Like it would have mattered, he realized. The way it happened, the people in the hospital died instantaneously. If the bomb had been on target, they would’ve had an extra few seconds of agony before it was all over. Danny shook his head at the thought, saddened and awed by the new calculus of war the A-bomb had created.
A handful of people ahead were picking through the wreckage of the hospital, including a woman in a nurse’s uniform. Danny watched as she bent over, tugging at something stuck under a chunk of concrete, then pulled out a two-foot-long bone bleached white from the blast. She placed it gently into a sack marked with Japanese characters.

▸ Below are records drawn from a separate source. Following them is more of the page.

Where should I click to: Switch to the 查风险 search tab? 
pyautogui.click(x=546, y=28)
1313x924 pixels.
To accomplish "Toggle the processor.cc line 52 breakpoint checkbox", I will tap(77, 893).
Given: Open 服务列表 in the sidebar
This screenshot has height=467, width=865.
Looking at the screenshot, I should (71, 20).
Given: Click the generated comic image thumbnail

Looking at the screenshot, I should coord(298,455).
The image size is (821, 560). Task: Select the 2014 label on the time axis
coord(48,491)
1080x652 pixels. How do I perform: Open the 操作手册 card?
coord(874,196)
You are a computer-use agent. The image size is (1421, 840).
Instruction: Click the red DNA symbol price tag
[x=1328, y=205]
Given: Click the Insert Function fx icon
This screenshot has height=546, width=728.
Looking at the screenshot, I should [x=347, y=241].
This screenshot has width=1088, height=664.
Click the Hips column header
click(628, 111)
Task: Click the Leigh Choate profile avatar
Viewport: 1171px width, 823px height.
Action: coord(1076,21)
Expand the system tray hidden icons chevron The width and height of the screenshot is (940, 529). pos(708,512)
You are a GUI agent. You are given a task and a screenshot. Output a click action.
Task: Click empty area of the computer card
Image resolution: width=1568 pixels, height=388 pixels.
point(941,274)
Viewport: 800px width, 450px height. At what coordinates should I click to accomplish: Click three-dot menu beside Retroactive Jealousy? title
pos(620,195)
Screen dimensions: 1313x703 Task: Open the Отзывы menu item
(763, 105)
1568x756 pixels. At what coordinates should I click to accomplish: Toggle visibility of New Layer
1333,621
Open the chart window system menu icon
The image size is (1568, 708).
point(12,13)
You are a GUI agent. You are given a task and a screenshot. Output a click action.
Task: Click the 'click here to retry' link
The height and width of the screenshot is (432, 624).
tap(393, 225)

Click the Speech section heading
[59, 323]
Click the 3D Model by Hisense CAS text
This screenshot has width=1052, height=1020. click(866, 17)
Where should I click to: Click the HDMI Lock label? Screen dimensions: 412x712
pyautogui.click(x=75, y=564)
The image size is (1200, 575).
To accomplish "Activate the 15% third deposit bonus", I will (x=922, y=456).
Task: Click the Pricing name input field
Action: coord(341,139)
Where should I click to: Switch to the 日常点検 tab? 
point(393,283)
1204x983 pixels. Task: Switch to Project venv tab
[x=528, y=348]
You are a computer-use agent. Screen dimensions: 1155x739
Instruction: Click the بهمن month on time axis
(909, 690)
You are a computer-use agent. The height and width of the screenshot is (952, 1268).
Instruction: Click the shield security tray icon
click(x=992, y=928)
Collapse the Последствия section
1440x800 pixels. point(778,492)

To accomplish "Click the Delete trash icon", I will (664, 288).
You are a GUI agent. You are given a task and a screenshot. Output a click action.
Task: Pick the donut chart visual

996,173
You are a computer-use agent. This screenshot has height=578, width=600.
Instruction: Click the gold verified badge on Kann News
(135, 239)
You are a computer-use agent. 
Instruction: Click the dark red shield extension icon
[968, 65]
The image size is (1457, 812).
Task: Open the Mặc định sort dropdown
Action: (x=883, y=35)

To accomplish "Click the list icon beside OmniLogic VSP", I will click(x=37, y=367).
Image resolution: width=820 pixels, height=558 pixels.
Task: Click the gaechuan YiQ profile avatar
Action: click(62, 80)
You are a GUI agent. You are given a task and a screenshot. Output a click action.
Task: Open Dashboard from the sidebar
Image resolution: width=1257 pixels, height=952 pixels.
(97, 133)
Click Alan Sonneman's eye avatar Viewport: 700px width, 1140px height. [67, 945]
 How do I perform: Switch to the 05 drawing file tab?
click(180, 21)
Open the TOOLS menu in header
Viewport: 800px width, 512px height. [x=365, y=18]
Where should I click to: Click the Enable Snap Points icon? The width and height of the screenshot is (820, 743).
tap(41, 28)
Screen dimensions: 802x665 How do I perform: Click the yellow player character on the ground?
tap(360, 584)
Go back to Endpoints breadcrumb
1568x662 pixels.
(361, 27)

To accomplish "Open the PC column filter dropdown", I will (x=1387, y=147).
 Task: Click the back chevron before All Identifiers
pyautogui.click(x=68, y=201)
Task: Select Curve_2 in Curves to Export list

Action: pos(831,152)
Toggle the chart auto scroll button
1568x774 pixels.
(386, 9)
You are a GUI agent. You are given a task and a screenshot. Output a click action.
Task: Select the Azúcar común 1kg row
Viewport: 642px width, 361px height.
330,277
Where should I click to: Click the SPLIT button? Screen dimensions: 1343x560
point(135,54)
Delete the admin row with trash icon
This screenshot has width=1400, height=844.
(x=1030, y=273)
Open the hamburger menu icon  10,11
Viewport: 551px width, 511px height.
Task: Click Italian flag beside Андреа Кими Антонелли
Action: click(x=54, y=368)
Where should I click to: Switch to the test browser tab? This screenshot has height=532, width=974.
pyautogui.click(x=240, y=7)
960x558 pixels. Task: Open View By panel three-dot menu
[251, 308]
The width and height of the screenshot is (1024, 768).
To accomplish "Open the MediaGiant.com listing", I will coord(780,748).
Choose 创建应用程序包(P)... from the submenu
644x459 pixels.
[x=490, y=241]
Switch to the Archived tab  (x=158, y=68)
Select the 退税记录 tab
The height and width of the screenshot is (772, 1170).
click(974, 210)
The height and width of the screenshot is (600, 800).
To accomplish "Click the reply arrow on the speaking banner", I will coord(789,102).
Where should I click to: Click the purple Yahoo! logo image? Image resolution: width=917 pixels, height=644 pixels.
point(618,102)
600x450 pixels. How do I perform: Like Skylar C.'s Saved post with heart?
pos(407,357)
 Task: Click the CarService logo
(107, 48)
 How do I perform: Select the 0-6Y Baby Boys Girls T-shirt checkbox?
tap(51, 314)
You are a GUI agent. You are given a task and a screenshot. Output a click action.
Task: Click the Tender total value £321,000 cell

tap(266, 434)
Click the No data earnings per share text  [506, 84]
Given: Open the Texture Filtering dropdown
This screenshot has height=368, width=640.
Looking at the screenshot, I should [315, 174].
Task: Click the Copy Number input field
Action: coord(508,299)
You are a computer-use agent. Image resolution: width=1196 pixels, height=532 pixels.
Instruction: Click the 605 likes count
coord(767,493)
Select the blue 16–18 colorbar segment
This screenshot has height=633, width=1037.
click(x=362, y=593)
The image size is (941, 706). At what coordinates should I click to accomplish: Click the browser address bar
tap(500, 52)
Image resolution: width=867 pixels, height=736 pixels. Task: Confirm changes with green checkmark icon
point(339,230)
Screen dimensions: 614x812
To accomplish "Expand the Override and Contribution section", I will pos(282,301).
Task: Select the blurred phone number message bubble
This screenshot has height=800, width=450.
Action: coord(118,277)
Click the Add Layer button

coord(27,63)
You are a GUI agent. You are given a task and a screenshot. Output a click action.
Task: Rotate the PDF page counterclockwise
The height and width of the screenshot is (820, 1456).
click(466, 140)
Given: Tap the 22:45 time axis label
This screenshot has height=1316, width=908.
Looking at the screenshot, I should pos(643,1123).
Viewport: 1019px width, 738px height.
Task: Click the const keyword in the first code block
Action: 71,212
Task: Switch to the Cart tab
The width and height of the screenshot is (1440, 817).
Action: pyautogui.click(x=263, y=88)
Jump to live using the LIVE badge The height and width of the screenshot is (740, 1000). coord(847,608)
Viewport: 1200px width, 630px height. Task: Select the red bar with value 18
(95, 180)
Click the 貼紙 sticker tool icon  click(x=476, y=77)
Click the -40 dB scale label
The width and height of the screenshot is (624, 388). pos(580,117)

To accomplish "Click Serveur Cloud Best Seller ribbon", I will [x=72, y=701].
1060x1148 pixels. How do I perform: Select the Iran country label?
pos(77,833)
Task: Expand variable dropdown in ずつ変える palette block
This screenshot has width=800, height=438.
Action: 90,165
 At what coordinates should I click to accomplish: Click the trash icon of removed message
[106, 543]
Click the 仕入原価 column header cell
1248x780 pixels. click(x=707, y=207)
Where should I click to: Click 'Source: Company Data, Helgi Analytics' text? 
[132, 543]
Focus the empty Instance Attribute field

Shima walked through the doorway — and it was just a door frame sticking out of the ground, nothing on either side or above it, a gesture so bizarre that Danny would’ve laughed under any other circumstances — and pointed toward a partially excavated stairway. “Most of the bones of our people are down there, in the basement, with the rest of the building,” Shima said. “We have worked steadily to recover as many as we can. They will go to a shrine dedicated to our lost people.”